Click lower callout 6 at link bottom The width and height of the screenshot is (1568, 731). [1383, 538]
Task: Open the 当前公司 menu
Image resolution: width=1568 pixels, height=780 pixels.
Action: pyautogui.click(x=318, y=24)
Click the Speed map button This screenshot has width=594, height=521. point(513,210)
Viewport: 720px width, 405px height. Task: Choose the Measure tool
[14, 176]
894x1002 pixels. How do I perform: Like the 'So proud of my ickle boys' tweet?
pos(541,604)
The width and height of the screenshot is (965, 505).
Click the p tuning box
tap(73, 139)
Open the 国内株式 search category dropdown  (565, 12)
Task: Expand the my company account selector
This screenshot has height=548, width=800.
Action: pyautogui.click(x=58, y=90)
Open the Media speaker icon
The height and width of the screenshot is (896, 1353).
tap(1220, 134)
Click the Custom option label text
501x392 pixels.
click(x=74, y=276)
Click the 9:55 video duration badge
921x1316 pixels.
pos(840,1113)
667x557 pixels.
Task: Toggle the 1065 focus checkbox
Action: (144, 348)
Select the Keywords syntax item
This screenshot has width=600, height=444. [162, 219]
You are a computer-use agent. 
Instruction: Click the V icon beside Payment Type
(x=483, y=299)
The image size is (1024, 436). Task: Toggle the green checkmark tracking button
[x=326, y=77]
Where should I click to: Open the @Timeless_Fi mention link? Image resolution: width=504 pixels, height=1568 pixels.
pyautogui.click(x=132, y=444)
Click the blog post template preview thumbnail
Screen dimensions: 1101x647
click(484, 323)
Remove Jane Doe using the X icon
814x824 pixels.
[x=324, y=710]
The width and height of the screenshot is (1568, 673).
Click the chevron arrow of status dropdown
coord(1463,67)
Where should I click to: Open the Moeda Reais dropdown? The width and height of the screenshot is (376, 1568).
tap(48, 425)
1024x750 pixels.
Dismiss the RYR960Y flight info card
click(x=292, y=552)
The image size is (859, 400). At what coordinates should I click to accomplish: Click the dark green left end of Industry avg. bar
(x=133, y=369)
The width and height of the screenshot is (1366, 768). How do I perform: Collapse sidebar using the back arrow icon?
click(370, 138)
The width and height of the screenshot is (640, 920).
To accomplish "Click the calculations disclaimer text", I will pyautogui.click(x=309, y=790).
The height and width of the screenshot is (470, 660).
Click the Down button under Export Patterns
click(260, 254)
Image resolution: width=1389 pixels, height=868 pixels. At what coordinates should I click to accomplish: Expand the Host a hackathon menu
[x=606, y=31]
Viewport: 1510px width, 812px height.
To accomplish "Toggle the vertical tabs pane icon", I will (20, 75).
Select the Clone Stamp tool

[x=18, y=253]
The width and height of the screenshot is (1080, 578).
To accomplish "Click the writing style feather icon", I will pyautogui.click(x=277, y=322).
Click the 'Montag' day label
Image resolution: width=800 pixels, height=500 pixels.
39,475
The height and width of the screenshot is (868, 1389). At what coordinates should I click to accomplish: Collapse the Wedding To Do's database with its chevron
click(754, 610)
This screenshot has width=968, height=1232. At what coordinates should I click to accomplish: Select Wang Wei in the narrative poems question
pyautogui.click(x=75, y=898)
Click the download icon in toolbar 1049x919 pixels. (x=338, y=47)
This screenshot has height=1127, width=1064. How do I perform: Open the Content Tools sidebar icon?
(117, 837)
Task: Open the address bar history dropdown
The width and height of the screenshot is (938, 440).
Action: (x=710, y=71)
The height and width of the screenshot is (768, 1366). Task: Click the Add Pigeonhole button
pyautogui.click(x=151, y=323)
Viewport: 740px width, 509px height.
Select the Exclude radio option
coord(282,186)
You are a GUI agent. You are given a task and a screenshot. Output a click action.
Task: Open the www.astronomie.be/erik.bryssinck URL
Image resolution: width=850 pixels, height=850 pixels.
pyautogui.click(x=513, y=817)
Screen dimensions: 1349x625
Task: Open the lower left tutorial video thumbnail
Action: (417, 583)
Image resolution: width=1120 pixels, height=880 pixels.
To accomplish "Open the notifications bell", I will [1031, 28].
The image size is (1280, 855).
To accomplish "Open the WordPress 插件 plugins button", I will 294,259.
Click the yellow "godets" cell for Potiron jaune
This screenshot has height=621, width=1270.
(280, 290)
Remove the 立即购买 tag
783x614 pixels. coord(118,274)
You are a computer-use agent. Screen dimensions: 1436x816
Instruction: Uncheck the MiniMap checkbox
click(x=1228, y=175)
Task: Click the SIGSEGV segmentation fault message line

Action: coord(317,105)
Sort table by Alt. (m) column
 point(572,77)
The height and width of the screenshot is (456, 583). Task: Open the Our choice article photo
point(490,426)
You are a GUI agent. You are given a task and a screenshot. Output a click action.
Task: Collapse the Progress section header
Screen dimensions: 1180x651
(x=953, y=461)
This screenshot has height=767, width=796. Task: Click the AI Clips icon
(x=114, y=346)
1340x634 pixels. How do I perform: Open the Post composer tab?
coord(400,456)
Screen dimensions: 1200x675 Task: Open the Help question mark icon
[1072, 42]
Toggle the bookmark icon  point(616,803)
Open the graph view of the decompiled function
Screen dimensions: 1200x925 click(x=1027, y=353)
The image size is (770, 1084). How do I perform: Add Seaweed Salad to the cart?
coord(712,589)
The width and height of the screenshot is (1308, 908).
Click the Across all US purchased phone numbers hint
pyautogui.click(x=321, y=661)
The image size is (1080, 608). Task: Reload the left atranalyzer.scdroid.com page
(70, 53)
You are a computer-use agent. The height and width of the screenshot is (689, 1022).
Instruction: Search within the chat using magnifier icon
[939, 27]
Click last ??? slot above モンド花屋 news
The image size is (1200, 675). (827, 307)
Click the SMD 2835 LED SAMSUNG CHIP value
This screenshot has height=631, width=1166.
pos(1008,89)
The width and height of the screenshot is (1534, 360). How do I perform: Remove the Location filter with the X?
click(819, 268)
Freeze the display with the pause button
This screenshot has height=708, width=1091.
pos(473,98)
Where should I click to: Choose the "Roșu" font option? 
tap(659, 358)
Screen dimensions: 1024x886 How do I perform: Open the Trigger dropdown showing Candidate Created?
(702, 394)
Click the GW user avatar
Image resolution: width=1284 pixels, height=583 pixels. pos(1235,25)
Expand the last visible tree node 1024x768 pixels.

■ ABOUT THIS EXERCISE:
Here the output must be the lines above from the line with "The width and height of the screenshot is (965, 505)." to the line with "The width and height of the screenshot is (1080, 578).", both included, duplicated word for word and nothing else.

■ PROBLEM SOLUTION:
The width and height of the screenshot is (965, 505).
Click the p tuning box
tap(73, 139)
Open the 国内株式 search category dropdown  (565, 12)
Task: Expand the my company account selector
This screenshot has height=548, width=800.
Action: pyautogui.click(x=58, y=90)
Open the Media speaker icon
The height and width of the screenshot is (896, 1353).
tap(1220, 134)
Click the Custom option label text
501x392 pixels.
click(x=74, y=276)
Click the 9:55 video duration badge
921x1316 pixels.
pos(840,1113)
667x557 pixels.
Task: Toggle the 1065 focus checkbox
Action: (144, 348)
Select the Keywords syntax item
This screenshot has width=600, height=444. [162, 219]
You are a computer-use agent. 
Instruction: Click the V icon beside Payment Type
(x=483, y=299)
The image size is (1024, 436). Task: Toggle the green checkmark tracking button
[x=326, y=77]
Where should I click to: Open the @Timeless_Fi mention link? Image resolution: width=504 pixels, height=1568 pixels.
pyautogui.click(x=132, y=444)
Click the blog post template preview thumbnail
Screen dimensions: 1101x647
click(484, 323)
Remove Jane Doe using the X icon
814x824 pixels.
[x=324, y=710]
The width and height of the screenshot is (1568, 673).
Click the chevron arrow of status dropdown
coord(1463,67)
Where should I click to: Open the Moeda Reais dropdown? The width and height of the screenshot is (376, 1568).
tap(48, 425)
1024x750 pixels.
Dismiss the RYR960Y flight info card
click(x=292, y=552)
The image size is (859, 400). At what coordinates should I click to accomplish: Click the dark green left end of Industry avg. bar
(x=133, y=369)
The width and height of the screenshot is (1366, 768). How do I perform: Collapse sidebar using the back arrow icon?
click(370, 138)
The width and height of the screenshot is (640, 920).
To accomplish "Click the calculations disclaimer text", I will pyautogui.click(x=309, y=790).
The height and width of the screenshot is (470, 660).
Click the Down button under Export Patterns
click(260, 254)
Image resolution: width=1389 pixels, height=868 pixels. At what coordinates should I click to accomplish: Expand the Host a hackathon menu
[x=606, y=31]
Viewport: 1510px width, 812px height.
To accomplish "Toggle the vertical tabs pane icon", I will (20, 75).
Select the Clone Stamp tool

[x=18, y=253]
The width and height of the screenshot is (1080, 578).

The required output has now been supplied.